Turning fuzzy search queries into intuitive responses that retain website audiences

As the saying goes, “Out of sight, out of mind”. This writer introduces citizen programmers to “retrieval-augmented generation” and vector searching

According to a Forbes article, nearly 90% of users in a survey will not return to a site if they have a bad experience there. While site reliability engineers are traditionally focused on the “five 9s” of ensuring a website remains up and accessible 99.999% of the time, that uptime aspect is apparently only a part of a positive user experience.

What else can cause a user to click away from a site and never return? Answer: not being able to discover what they were looking for. 

Trying to search for something and not being unable to find it quickly and efficiently may be one of a web user’s most disappointing experiences. You want to build a site where that rarely happens. However, users make it very hard. Oftentimes, they do not know exactly what they are looking for. They have a picture in their mind of what they want but lack the precise terms, and their search ends up being submitted with keywords such as: “the thing that tightens screws.”

This example happens all the time, every single day, countless times a day. However, the search engine on a website may not be so intuitive as to provide a good user experience to bring clarity even when a user lack this communication skill.

Now, let us consider another approach to search that offers possibilities not feasible with traditional keyword searching of databases alone.

Vectorizing search with machine learning

In search engine programming, one approach to enhance the accuracy and relevance of search results is a machine learning method that transforms textual data into high-dimensional vectors. This approach can capture the semantic relationships between words and phrases.

Called “vector search”, the approach is different from traditional keyword-based search (which relies on exact matches) in that it can “understanding” the context and meaning behind queries. Vector search delivers nearest-neighbor results, without requiring a direct match. Leveraging “retrieval-augmented generation (RAG)”, this approach converts text, images, audio, and video into mathematical representations and performs semantic searching that can overcome some of the challenges that can be encountered with generative AI large language models.  

A simple vector search example  

The process of converting textual data into numerical representations (to capture the meaning of words and phrases) is called “embedding”. This allows models to measure similarities between terms based on their usage and context in large datasets.

Embedding can lead to more nuanced and context-aware search functionalities, potentially advancing information retrieval and artificial intelligence. For example, a dataset containing the string “Your text string goes here” can be converted into vectors by assigning numerical values to each word, allowing a better machine understanding of relationships and similarities.

Each vector represents the semantic meaning of a keyword, allowing the search functionality to “understand” and retrieve relevant information based on context rather than just exact keyword matches.

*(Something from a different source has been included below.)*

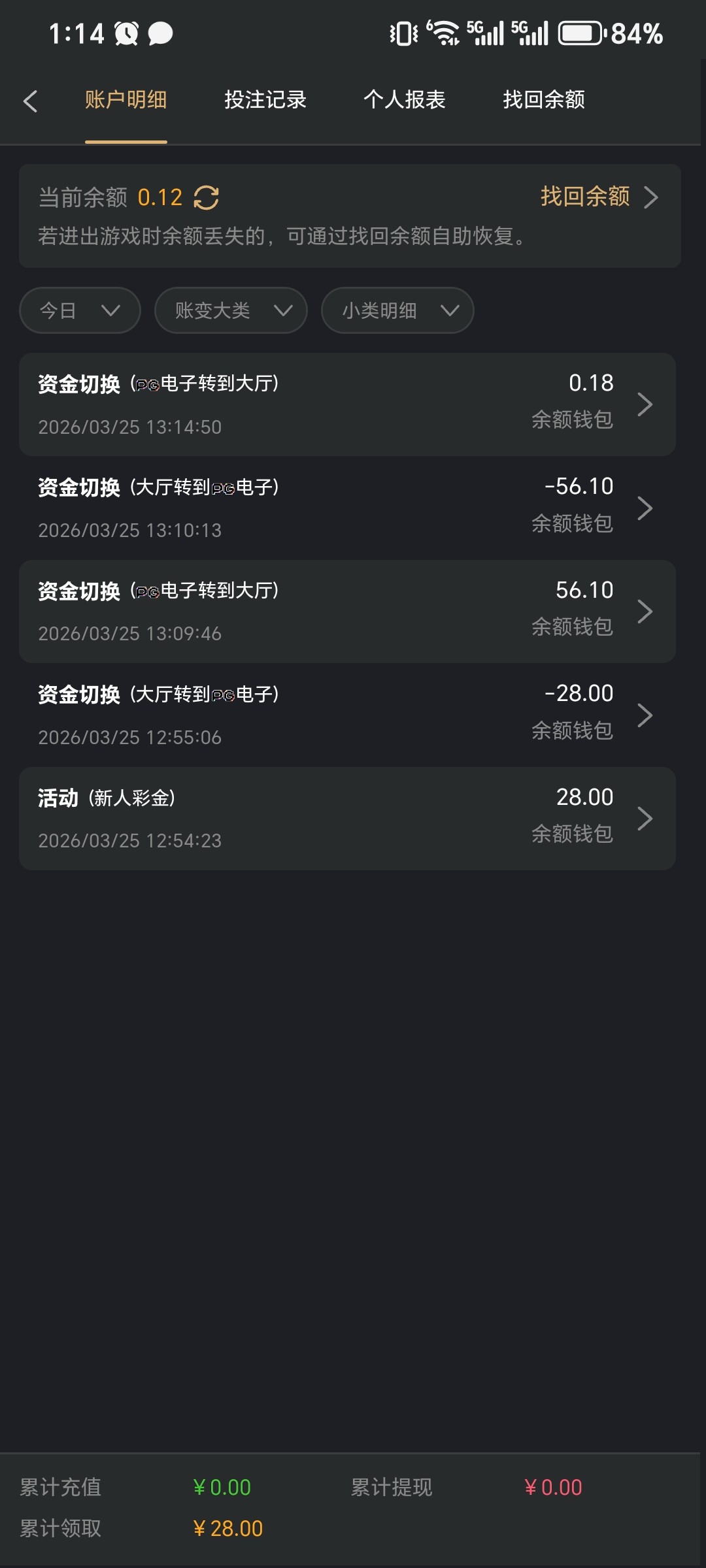Expand the 今日 date dropdown

[x=80, y=310]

To start off, the search engine converts user queries into vector representations using a simple dataset, comparing them against vectors already in the dataset. The vector search identifies that the query’s context and semantics are similar to “Your text string goes here”, allowing the engine to return the most relevant result based on the similarity of the vectors.

This process transforms uncertain and unclear user queries into a search with more certainty and clarity.

Storing and retrieving vector embeddings

Vector search is a crucial tool for websites that require quick and cost-effective storage and retrieval of vector embeddings.

As a site’s data grows, so do the vector embeddings, making any solution highly scalable. However, a  generic database solution will not be suitable for vector search needs, as a special type of database is needed to handle high-dimensional embeddings efficiently, support rapid similarity searches, and optimize storage for large volumes of vectors.

A database designed specially for vector search ensures the search system remains performant and responsive, providing relevant results in real-time even as data scales. Such a “vector database” is expected to offer advanced indexing capabilities, support multiple data types, and integrate with popular AI frameworks and embedding generation tools.

Additionally, it should provide a quality search experience in offline environments, known as delivering computing “on the edge”.